Ook ontbrak iemand die sprak voor de ontwikkeling van Tesla-CEO Elon Musk van een mensachtige genaamd Optimus, een project dat de miljardair ontwerpt om “extreem capabel” te zijn en dat in grote volumes wordt verkocht. Musk zei drie jaar geleden dat mensen waarschijnlijk ‘binnen drie tot vijf jaar’ een Optimus kunnen kopen.
De organisator van de conferentie, Alaoui, oprichter en algemeen partner van ALM Ventures, werkte eerder aan aandachtssystemen voor bestuurders voor de auto-industrie en ziet parallellen tussen mensachtigen en de beginjaren van zelfrijdende auto’s.
Bij de ingang van de toplocatie, op slechts een steenworp afstand van het hoofdkantoor van Google, bevindt zich een museumtentoonstelling waarin Google’s belvormige prototype uit 2014 van een zelfrijdende auto te zien is. Elf jaar later rijden robotaxis van Google-partner Waymo voortdurend door de straten in de buurt.
Sommige robots met menselijke elementen worden al getest op werkplekken. Het in Oregon gevestigde Agility Robotics maakte kort voor de conferentie bekend dat het zijn magazijnrobot Digit naar een distributiecentrum in Texas brengt dat wordt beheerd door Mercado Libre, de Latijns-Amerikaanse e-commercegigant. Net als de Olaf-robot heeft hij omgekeerde poten die meer op een vogel dan op een mens lijken.

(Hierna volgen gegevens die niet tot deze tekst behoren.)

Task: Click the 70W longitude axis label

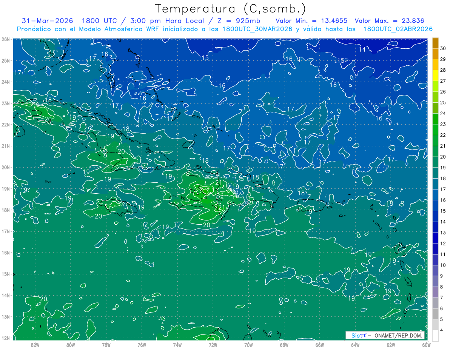Action: tap(248, 345)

Industriële robots die afzonderlijke taken uitvoeren, zijn al gemeengoed in de assemblage van auto’s en andere productieprocessen. Ze werken met een snelheid en precisie die voor de hedendaagse mensachtigen (of voor de mens zelf) moeilijk te evenaren is.
Het hoofd van een in 1974 opgerichte robotica-handelsgroep lobbyt nu bij de Amerikaanse regering om een sterkere nationale strategie te ontwikkelen om de ontwikkeling van robots van eigen bodem te bevorderen, of het nu mensachtigen zijn of anderszins.
“We hebben veel sterke technologie, we hebben de AI-expertise hier in de VS”, zei Jeff Burnstein, voorzitter van de Association for Advancing Automation, na een rondleiding door de beurs. “Dus ik denk dat het nog te bezien is wie hierin de ultieme leider is. Maar op dit moment heeft China zeker veel meer momentum op het gebied van humanoïden.”
—Matt O’Brien, schrijver van AP-technologie
Associated Press-journalist Terry Chea heeft bijgedragen aan dit rapport.